Yeah, the tickets at United (for an example). aren't utterly ridiculous for an adult imho, but the cost of taking a couple of kids makes it totally unaffordable for families.

delicious beef
Feb 5, 2006



Also the Football League just signed a rights contract for 1/4 less than the last one:

http://www.guardian.co.uk/football/...s-less-tv-money

delicious beef
Feb 5, 2006



sebzilla posted:

Parachute payments that would have been paid to relegated clubs who have "bounced back" are distributed through the rest of the Football League.

It's still very little tbqh

delicious beef
Feb 5, 2006



I think this is a UK-only deal. Basically the BBC bid for games last time, which drove up the price, and they've spent their budget other places so now Sky's the only game in town and the price is a lot lower.

delicious beef
Feb 5, 2006



Mickolution posted:

In terms of running the clubs, maybe, but I fail to see what right the NFL has to tell you how to run your other businesses.

Prob best to stop this discussion now though, the natives will get angsty again.

Remember you're not buying a business, you're buying a franchise, and the franchiser can set whatever conditions that they think will be best for their business.

delicious beef
Feb 5, 2006



To be honest any ownership change should be treated sceptically unless it's the shadows being lifted from something as bad as Hicks and Gillet.
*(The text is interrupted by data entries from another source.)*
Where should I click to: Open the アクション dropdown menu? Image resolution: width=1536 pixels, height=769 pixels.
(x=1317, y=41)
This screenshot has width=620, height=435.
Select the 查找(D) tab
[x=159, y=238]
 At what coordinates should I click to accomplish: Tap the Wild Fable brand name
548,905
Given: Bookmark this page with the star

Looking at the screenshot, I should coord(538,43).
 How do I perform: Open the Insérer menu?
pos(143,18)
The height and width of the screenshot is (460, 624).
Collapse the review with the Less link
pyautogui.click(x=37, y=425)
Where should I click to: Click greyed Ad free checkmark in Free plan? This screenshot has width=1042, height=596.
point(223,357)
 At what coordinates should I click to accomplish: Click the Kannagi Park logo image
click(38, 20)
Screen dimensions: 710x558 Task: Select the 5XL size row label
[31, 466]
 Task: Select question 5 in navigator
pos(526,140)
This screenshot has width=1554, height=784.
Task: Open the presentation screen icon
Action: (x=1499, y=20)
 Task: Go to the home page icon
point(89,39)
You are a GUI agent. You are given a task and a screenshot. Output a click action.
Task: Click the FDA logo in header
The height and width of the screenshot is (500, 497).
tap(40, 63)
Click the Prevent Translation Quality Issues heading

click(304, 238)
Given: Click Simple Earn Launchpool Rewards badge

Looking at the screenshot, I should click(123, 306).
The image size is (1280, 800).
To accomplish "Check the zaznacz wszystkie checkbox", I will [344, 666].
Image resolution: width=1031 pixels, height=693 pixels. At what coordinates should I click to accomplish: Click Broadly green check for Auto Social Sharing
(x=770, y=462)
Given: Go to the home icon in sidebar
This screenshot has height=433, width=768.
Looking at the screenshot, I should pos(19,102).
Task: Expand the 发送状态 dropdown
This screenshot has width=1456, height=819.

I'm not saying Kroenke should be jumped on or the deal should be criticised to hell but until a year or so has passed and its obvious that the change is to the benefit of the club it's still useful to be wary.

delicious beef
Feb 5, 2006



Reminder that premier league football is an entirely different regulatory and financial environment to any American sport and that past results are not a good predictor of future performance.

delicious beef
Feb 5, 2006



Still not close to Arsenal.

delicious beef
Feb 5, 2006



Did Arsenal really predict constantly rising matchday income? Because at some point you can't really charge more money, inflation apart.

delicious beef
Feb 5, 2006



Ninpo posted:

Hey man people will pay crazy money to see that fancy dan tippy tappy football.

100 is crazy money, but at some point you price out even the middle class plastics. Commercial and broadcasting revenue are the growth areas these days, you get a boost in matchday when you move grounds but you can't raise prices forever.

delicious beef
Feb 5, 2006



United's deal with Nike is worth about 25m this year, but it's hard to say for sure because it was signed 10 years ago and goes up year by year.

The new France deal is supposed to be 35m iirc, which is definitely the gold standard. I wonder if club deals tend to be more or less valuable than national teams.

delicious beef
Feb 5, 2006



Masonity posted:

As an Englishman who's seen both play a few times (live. Dozens of times on TV) I'd rate Brad Freidel above Tim Howard any day of the week. Brad in his prime was a world class goalkeeper, and it's a crime that he never went to a top 4 club. Tim is a premiership standard keeper, but nothing special.

Who is Kezman/Blackburn never won the Premiership.

delicious beef
Feb 5, 2006



Masonity posted:

1) Blackburn did, in fact, win the Premiership. One of only four teams to have done so. It was just before Brad's time.

2) Howard being backup keeper at United when they won the league doesn't make him world class. Or better than Brad. By that reckoning Dwight Yorke was a better striker than Alan Shearer back in 1999, seeing as United won the treble with Yorke while Shearer won nothing.

3) Kezman is Batman.

I don't think you got my post, I was referring to two pieces of TRP lore that your 'Friedel wasn't at a top 4 club' is similar to.

Also Yorke was a better striker than Alan Shearer in 1999.

delicious beef
Feb 5, 2006



For those of you who didn't believe me about United's massive cash pile, there's a nice article on andersred: http://andersred.blogspot.com/2011/...iteds-cash.html

delicious beef
Feb 5, 2006



I never said it would be spent on players, just that we have the cash pile. Same as Arsenal.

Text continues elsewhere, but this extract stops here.